4 thoughts on “The Scientific Consensus on Climate Change: Naomi Oreskes”

  1. Interviewed Mark Adams of the Scientific Alliance yesterday, a group which argues that we are FAR from scientific consensus on CO2 emissions as a root cause of climate change. The research is interesting to read, but more interesting are the backers of the Alliance – right-wing thinktanks, British Aggregates, various multi-nats, etc etc.

    Although they are clearly operating in their own interests, there is a body of peer-reviewed research they direct one to that offers a counterpoint to the (admittedly generally-held) view on climate change.

  2. I’m not sure you really publish a paper in the Guardian.
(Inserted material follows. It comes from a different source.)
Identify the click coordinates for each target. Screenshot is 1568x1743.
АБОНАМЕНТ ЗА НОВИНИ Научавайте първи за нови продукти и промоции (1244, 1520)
Their environmental coverage is notably poor, but perhaps no non-specialist magazine or newspaper could plausibly claim to be able to evaluate any of this kind of information, leaving themselves open to a huge range of charlatans.

    Dr Z doesn’t seem to either edit or contribute to the IPCC at all, so I’m not sure how seriously she should be taken.

    In spite his extremist politics, Mark Lynas seems to get the science right.

  3. Two possibilites arise.

    First, Oreskes could well be meassuring a politically induced artifact. That is, with 90% of all climate science funding coming from the US federal government, alternative explanations are crowded out. This notion is supported by Colorado State University climatologist William Grey’s complaint in the late 90s about his inability to gain funding for his arguable more important hurricane prediction program.

    Second, her methods are flawed and misleading. The fact that this paper was published without methodological details sthrengthens this possibility. A cns news story from December 7th raises this criticism in a story detailing a critic of the Oreskes’ Science paper by social anthropologist Benny Peiser:
    [P]eiser, a senior lecturer in Social Anthropology & Sport Sociology at Liverpool John Moores University and the editor of of CCNet (Cambridge Conference Network) webzine, labeled Oreskes’ essay a “disturbing article.

    “Whatever happened to the countless research papers published in the last ten years in peer-reviewed journals that show that temperatures were generally higher during the Medieval Warm Period than today, that solar variability is most likely to be the key driver of any significant climate change and that the methods used in climate modeling are highly questionable?” Peiser asked.

    “Given the countless papers published in the peer-reviewed literature over the last ten years that implicitly or explicitly disagree with the hypothesis of anthropogenic global warming, one can only conclude that all of these were simply excluded from the [Science Magazine] review. That’s how it arrived at a 100 percent consensus!” he added.

    According to Peiser, Oreskes’ assertion that there is a 100 percent consensus about the issue is not backed by science.

    “Even [former Soviet dictator Joseph] Stalin himself did not take consensus politics to such extremes,” Peiser explained. “In the Soviet Union the official ‘participation rate’ was never higher than 98-99 percent.

    “So how did the results published in Science achieve a 100 percent level of conformity? Regrettably, the article does not include any reference to the [unpublished?] study itself, let alone the methodology on which the research was based. This makes it difficult to check how Oreskes arrived at the truly miraculous results,” he added.

    -Orson Olson, University of London

  4. I’m sorry, but the only consensus that the scientific community is lacking now on climate change is the specific effects
    of climate change and by how many degrees average global temperatures are going to rise. One need not look any farther than
    the UN IPCC report. Even the conservative Indian climate scientist, Rajendra Pachauri, handpicked by the Bush administration
    in an attempt to derail the IPCC report has publicly announced in the past week or two that climate change is very real and
    it must be addressed immediately.